CINQUE SECOLI FA LA FINE DI SIMONE ARRIGONI DI BAJEDO


Nella fredda mattina del 27 marzo 1507 il carro dei supplizi cigola nelle strade di Milano: conduce alla piazza del castello un uomo incatenato; è vestito di velluto bruno e ostenta una collana d’oro, un signore che incontra l’ultimo destino; si inginocchia alla mannaia, rotola il capo, le membra sono squartate e i servitori avvolgono in carriole i brani che appenderanno alle sei porte di Milano.
Finiva così la storia di Simone II Arrigoni, castellano della Rocca di Bajedo, e iniziò la leggenda: forse traditore ma certo tradito dai suoi compagni, come indica Leonardo da Vinci in una nota del Codice Atlantico, prepotente violatore della Valsassina ripreso nel romanzo del Lasco il bandito.
In realtà non fu che uno di quei molti condottieri che salirono e caddero nei tempi burrascosi delle guerre per il dominio d’Italia. Suo nonno Giacomo, capo dei ghibellini di Valtaleggio, dovette lasciare quella valle occupata dai veneziani nel 1428; suo padre Simone divenne un fedele collaboratore dello Sforza a Milano e partecipò alla ripresa della Valsassina nel 1453. Simone II ottenne il titolo di cavaliere per il suo ingegno, fu amico del Moro e da lui nominato capitano della Martesana dal 1494 al 1497.
Era il momento in cui il precario equilibrio degli Stati italiani stava cedendo; il Moro aveva brigato prima con il re di Francia, poi con l’imperatore per sostenere il suo dominio e, come primo destabilizzatore della politica italiana, si trovava a fronteggiare il nuovo re di Francia, Luigi XII, nipote dei Visconti e quindi pretendente al trono milanese. I nobili lombardi non ebbero allora, come non ebbero neppure nei decenni seguenti, la cognizione di quanto stava per avvenire dell’Italia, occupati invece ai propri interessi. L’Arrigoni, provato dalle alte tassazioni della guerra, entrava nella congiura di Gian Giacomo Trivulzio e uccideva con i suoi scherani Antonio Landriano, tesoriere e consigliere del duca. Fuggito il Moro, nel 1499 il Trivulzio tenne Milano a nome del re francese, alla cui entrata in città Simone stesso gli procedeva accanto in lunga veste d’oro insieme con i maggiorenti congiurati.

◆ ◆ ◆

Istruzioni del compito
Nel testo su Simone Arrigoni, quale carica ricevette Simone II dal Moro dal 1494 al 1497?

Dati mostrati

◆ ◆ ◆

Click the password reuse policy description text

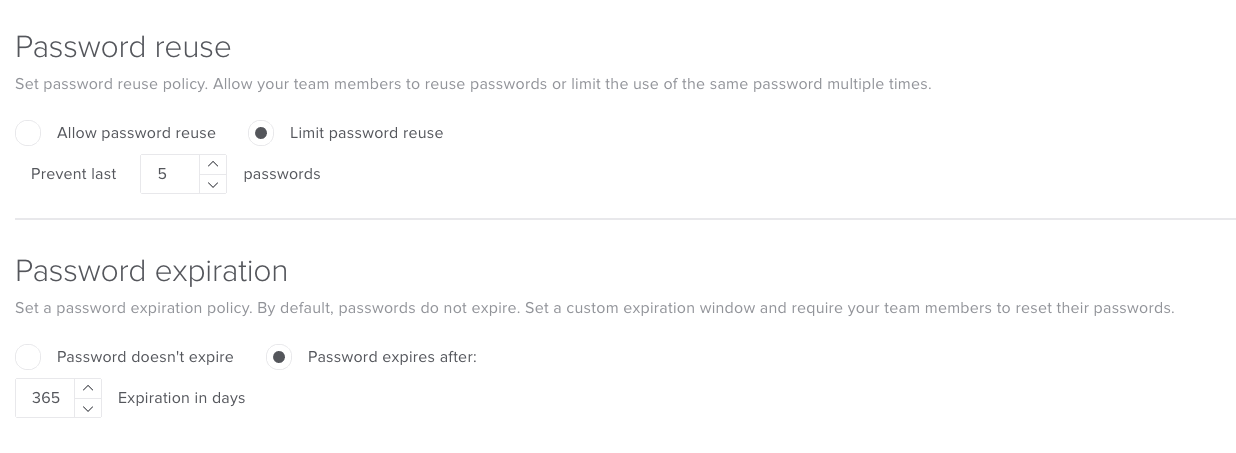click(473, 84)
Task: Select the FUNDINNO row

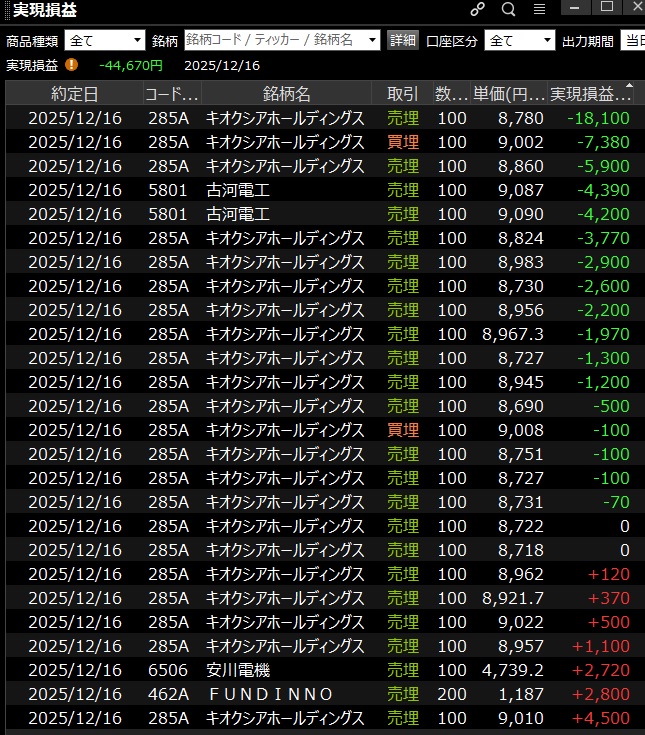Action: [270, 694]
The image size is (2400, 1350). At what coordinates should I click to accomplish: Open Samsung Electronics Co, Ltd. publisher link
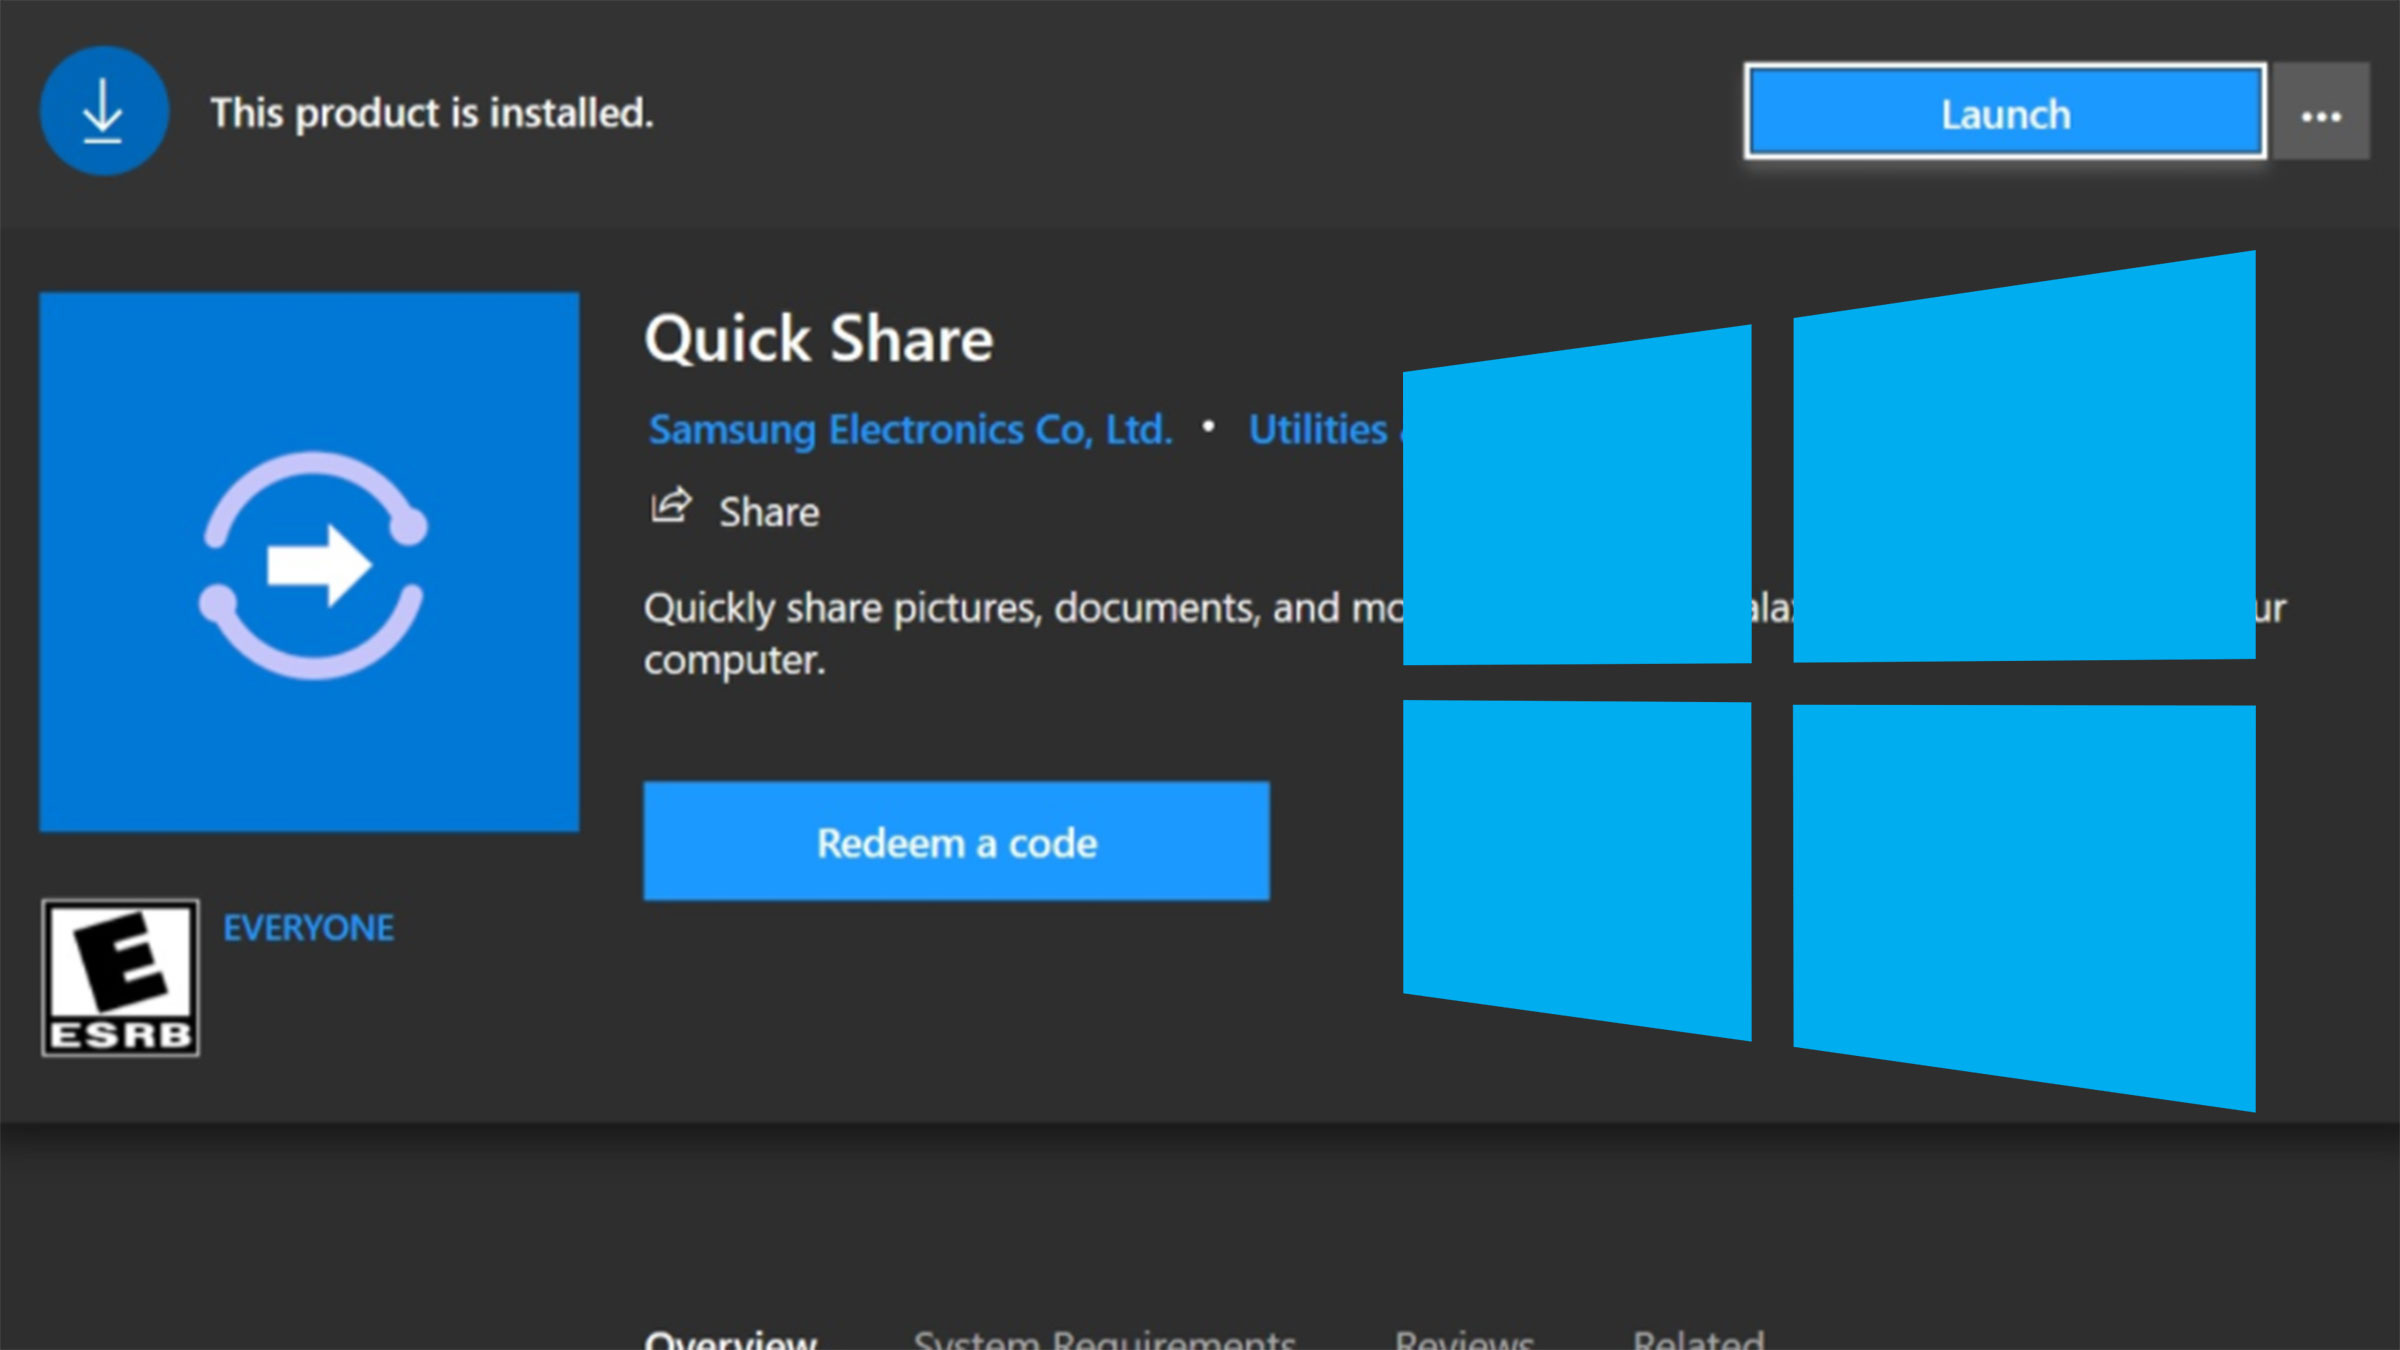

◆ ◆ ◆

Risultato
Capitano della Martesana.